### WHAT IS EXPECTED:
Every line of the records below from the line with "You are a computer-use agent. This" up to and including the line with "Task: Switch to the Command and Conquer tab" must be reproduced exactly, and no line outside that range.

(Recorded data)

☆ ☆ ☆ ☆ ☆ ☆ ☆

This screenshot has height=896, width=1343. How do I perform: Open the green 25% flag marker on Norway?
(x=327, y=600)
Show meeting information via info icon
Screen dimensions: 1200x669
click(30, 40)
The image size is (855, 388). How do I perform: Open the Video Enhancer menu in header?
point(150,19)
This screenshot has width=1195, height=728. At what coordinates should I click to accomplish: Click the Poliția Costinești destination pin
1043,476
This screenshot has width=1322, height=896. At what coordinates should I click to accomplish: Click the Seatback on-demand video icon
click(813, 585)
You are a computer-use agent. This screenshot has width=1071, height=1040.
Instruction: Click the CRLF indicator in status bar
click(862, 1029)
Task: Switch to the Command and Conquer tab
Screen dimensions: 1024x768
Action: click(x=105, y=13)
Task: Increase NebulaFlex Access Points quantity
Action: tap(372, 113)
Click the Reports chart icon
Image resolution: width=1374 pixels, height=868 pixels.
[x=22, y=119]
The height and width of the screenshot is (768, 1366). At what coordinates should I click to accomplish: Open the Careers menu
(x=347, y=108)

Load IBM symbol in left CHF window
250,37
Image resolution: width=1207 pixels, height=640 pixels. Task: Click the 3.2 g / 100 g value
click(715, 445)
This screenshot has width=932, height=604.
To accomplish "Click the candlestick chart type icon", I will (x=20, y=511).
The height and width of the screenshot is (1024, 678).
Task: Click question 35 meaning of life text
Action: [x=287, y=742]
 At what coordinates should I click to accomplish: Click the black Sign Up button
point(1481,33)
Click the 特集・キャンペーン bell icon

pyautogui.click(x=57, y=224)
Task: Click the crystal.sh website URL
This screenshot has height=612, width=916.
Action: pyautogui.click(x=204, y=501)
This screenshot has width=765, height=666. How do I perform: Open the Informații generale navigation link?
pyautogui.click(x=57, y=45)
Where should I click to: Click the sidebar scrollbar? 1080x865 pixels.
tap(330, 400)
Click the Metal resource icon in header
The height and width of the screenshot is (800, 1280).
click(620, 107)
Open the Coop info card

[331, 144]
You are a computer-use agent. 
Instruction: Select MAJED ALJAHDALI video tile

☆ ☆ ☆ ☆ ☆ ☆ ☆

### COMPLETED TASK:
You are a computer-use agent. This screenshot has width=1071, height=1040.
Instruction: Click the CRLF indicator in status bar
click(862, 1029)
Task: Switch to the Command and Conquer tab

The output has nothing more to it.